How do you find what the beats are? In some music they are very easy to hear. For instance, in some bluesy music the bass may play a walking bass pattern. In disco music it is the bass drum that plays boom boom boom boom, one boom per beat. In such cases it is easy to find the beats: just count along with the instrument doing the "boom"ing.

In other cases there is no one instrument that you can listen to for the beat: you need to listen to the whole amalgam, and pick out the beat from that. Most of the times it will still be clear what the beat is, but in some cases people may disagree on precisely what are the beats.

Bars

A bar is a repeating group of beats, for example three counts in a waltz (this is called a ternary rhythm) and two or four counts in most other dances (this is called a binary rhythm). Usually you can easily recognise the bars.
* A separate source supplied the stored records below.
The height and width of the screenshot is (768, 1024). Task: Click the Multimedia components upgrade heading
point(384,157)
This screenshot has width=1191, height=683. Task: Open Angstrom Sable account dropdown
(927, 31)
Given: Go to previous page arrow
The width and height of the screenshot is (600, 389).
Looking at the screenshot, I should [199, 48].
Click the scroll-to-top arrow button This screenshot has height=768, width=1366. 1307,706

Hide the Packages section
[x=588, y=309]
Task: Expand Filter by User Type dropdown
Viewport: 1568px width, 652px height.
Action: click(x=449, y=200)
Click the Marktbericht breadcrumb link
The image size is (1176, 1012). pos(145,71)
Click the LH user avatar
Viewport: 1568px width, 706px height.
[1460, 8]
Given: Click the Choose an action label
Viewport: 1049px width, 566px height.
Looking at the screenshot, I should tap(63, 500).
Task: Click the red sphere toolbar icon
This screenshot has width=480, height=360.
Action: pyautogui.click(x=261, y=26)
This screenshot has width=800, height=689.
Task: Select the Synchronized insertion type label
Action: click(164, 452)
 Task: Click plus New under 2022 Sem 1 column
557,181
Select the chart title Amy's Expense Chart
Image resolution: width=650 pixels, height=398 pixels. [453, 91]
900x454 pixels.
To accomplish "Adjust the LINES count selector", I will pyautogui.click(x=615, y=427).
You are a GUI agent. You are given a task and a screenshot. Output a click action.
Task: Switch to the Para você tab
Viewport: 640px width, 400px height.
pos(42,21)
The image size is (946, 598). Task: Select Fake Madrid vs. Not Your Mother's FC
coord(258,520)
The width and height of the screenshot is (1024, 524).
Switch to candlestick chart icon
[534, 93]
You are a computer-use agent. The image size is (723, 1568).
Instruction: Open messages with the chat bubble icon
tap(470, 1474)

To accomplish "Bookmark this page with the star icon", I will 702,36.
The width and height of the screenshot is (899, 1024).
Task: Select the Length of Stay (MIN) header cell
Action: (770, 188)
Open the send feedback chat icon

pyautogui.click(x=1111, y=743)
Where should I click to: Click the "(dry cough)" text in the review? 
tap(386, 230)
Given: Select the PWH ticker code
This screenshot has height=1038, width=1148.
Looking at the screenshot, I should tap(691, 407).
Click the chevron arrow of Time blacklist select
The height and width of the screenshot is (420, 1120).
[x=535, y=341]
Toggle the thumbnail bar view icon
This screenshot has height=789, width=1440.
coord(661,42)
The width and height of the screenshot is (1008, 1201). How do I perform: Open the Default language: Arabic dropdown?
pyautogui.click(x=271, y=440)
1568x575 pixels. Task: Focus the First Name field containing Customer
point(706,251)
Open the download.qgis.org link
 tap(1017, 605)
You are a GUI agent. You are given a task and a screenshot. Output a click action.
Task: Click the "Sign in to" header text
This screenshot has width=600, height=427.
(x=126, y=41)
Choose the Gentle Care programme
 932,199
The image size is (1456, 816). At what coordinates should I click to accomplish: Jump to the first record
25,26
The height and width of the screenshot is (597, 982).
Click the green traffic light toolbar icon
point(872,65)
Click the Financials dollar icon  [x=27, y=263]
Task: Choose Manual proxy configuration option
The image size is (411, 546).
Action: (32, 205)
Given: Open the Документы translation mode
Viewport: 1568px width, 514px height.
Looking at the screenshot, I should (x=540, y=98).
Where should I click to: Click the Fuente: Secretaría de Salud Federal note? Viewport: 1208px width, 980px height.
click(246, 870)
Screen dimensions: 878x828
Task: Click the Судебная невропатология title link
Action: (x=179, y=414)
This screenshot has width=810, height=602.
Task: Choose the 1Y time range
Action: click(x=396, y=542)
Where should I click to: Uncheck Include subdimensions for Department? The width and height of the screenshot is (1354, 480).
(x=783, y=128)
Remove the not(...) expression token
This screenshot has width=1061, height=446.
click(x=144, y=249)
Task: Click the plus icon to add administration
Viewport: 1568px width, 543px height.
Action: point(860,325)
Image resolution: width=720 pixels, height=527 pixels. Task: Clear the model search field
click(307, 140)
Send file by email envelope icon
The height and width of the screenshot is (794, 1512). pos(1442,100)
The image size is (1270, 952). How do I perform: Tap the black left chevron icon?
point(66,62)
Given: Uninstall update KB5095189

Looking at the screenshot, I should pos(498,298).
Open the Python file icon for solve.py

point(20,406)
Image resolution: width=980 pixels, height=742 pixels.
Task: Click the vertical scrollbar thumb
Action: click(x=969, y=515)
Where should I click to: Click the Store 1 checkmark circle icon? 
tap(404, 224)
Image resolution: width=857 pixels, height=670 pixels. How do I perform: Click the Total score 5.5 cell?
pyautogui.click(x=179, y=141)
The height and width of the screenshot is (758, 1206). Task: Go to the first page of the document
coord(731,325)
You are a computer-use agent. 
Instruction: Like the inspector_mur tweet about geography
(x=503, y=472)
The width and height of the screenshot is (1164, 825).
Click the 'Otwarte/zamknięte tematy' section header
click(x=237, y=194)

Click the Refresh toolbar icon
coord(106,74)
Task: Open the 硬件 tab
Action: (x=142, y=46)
Waltz has a distinct "Oom pah pah" feeling, that is, one heavy beat and two lighter ones. The heavy note is usually played by the bass - reinforced by the bass drum of the drumkit, if one is present - while the two lighter ones can be played by lighter sounding instruments such as rhythm guitar in country waltz, or not be accentuated at all in ballroom waltz. In that case you can tell the two light beats only by listening to the vocal melody.

For the rhythms of most other dance the feel is "Left Right" or "Up Down", that is, two beats. A lot of music has four beats to the bar, often with a clear "left right left right" feel. But hold on a second: "left right left right" is twice a repetition of two beats. So why is this notated as one bar of four beats rather than two of two? Partly it is a matter of convention and tradition whether binary rhythms are presented as having two or four beats to the bar. Traditionally, Samba, Merengue, Polka, and Paso Doble are presented with two beats to the bar; all other binary rhythms are notated with four beats to the bar. Apart from convention there is another reason for notating music with four beats to the bar; see below.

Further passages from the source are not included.